[Stored items]
+ + +
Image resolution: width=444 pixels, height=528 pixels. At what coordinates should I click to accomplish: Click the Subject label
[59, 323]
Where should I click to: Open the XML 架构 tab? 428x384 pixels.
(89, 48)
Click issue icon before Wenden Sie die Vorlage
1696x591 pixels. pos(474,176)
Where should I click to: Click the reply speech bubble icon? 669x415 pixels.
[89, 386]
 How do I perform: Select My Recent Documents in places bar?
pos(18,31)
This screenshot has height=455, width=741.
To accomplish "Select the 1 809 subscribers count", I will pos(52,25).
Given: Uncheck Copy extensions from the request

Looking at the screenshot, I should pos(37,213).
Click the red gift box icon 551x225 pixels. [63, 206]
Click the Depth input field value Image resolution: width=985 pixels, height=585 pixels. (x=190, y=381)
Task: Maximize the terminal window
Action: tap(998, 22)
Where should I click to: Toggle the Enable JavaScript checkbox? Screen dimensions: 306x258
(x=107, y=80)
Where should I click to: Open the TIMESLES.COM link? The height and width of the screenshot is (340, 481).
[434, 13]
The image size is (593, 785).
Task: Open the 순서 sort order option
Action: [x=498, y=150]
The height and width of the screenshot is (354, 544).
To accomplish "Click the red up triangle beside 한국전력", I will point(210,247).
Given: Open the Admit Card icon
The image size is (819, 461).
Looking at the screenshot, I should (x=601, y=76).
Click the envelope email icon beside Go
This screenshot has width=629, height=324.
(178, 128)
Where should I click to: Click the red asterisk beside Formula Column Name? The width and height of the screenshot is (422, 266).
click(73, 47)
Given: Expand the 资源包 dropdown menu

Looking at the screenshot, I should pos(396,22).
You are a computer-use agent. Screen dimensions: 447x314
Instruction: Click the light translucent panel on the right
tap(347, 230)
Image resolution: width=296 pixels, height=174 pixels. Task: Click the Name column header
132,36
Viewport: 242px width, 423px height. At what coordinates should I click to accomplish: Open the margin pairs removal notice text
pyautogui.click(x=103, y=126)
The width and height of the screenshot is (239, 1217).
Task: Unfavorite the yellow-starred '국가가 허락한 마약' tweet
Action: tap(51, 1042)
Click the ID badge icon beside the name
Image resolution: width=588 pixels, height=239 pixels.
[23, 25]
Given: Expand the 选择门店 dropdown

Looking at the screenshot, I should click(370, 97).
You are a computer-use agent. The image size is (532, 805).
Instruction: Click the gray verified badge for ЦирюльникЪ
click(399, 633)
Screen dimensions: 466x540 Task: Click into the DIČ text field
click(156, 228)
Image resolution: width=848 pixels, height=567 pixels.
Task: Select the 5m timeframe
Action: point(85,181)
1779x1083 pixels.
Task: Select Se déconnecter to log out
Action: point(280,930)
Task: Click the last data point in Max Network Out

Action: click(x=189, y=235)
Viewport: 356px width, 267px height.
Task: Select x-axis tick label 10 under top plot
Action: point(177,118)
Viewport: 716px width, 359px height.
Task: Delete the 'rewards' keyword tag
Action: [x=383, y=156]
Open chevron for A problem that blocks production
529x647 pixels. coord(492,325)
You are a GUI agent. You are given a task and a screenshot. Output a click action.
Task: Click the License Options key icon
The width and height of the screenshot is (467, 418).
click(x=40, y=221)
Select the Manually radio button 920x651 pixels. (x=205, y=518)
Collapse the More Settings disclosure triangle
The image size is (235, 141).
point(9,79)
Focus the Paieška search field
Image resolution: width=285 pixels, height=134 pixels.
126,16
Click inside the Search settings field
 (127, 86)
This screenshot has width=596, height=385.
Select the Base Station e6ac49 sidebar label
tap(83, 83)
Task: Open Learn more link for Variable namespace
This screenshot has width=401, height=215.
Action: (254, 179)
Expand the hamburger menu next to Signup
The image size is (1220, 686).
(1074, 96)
+ + +
*TASK OBJECTIVE*:
Make an exact transcription of the entries.

*YOUR SOLUTION*:
Image resolution: width=444 pixels, height=528 pixels. At what coordinates should I click to accomplish: Click the Subject label
[59, 323]
Where should I click to: Open the XML 架构 tab? 428x384 pixels.
(89, 48)
Click issue icon before Wenden Sie die Vorlage
1696x591 pixels. pos(474,176)
Where should I click to: Click the reply speech bubble icon? 669x415 pixels.
[89, 386]
 How do I perform: Select My Recent Documents in places bar?
pos(18,31)
This screenshot has height=455, width=741.
To accomplish "Select the 1 809 subscribers count", I will pos(52,25).
Given: Uncheck Copy extensions from the request

Looking at the screenshot, I should pos(37,213).
Click the red gift box icon 551x225 pixels. [63, 206]
Click the Depth input field value Image resolution: width=985 pixels, height=585 pixels. (x=190, y=381)
Task: Maximize the terminal window
Action: tap(998, 22)
Where should I click to: Toggle the Enable JavaScript checkbox? Screen dimensions: 306x258
(x=107, y=80)
Where should I click to: Open the TIMESLES.COM link? The height and width of the screenshot is (340, 481).
[434, 13]
The image size is (593, 785).
Task: Open the 순서 sort order option
Action: [x=498, y=150]
The height and width of the screenshot is (354, 544).
To accomplish "Click the red up triangle beside 한국전력", I will point(210,247).
Given: Open the Admit Card icon
The image size is (819, 461).
Looking at the screenshot, I should (x=601, y=76).
Click the envelope email icon beside Go
This screenshot has width=629, height=324.
(178, 128)
Where should I click to: Click the red asterisk beside Formula Column Name? The width and height of the screenshot is (422, 266).
click(73, 47)
Given: Expand the 资源包 dropdown menu

Looking at the screenshot, I should pos(396,22).
You are a computer-use agent. Screen dimensions: 447x314
Instruction: Click the light translucent panel on the right
tap(347, 230)
Image resolution: width=296 pixels, height=174 pixels. Task: Click the Name column header
132,36
Viewport: 242px width, 423px height. At what coordinates should I click to accomplish: Open the margin pairs removal notice text
pyautogui.click(x=103, y=126)
The width and height of the screenshot is (239, 1217).
Task: Unfavorite the yellow-starred '국가가 허락한 마약' tweet
Action: tap(51, 1042)
Click the ID badge icon beside the name
Image resolution: width=588 pixels, height=239 pixels.
[23, 25]
Given: Expand the 选择门店 dropdown

Looking at the screenshot, I should click(370, 97).
You are a computer-use agent. The image size is (532, 805).
Instruction: Click the gray verified badge for ЦирюльникЪ
click(399, 633)
Screen dimensions: 466x540 Task: Click into the DIČ text field
click(156, 228)
Image resolution: width=848 pixels, height=567 pixels.
Task: Select the 5m timeframe
Action: point(85,181)
1779x1083 pixels.
Task: Select Se déconnecter to log out
Action: point(280,930)
Task: Click the last data point in Max Network Out

Action: click(x=189, y=235)
Viewport: 356px width, 267px height.
Task: Select x-axis tick label 10 under top plot
Action: point(177,118)
Viewport: 716px width, 359px height.
Task: Delete the 'rewards' keyword tag
Action: [x=383, y=156]
Open chevron for A problem that blocks production
529x647 pixels. coord(492,325)
You are a GUI agent. You are given a task and a screenshot. Output a click action.
Task: Click the License Options key icon
The width and height of the screenshot is (467, 418).
click(x=40, y=221)
Select the Manually radio button 920x651 pixels. (x=205, y=518)
Collapse the More Settings disclosure triangle
The image size is (235, 141).
point(9,79)
Focus the Paieška search field
Image resolution: width=285 pixels, height=134 pixels.
126,16
Click inside the Search settings field
 (127, 86)
This screenshot has width=596, height=385.
Select the Base Station e6ac49 sidebar label
tap(83, 83)
Task: Open Learn more link for Variable namespace
This screenshot has width=401, height=215.
Action: (254, 179)
Expand the hamburger menu next to Signup
The image size is (1220, 686).
(1074, 96)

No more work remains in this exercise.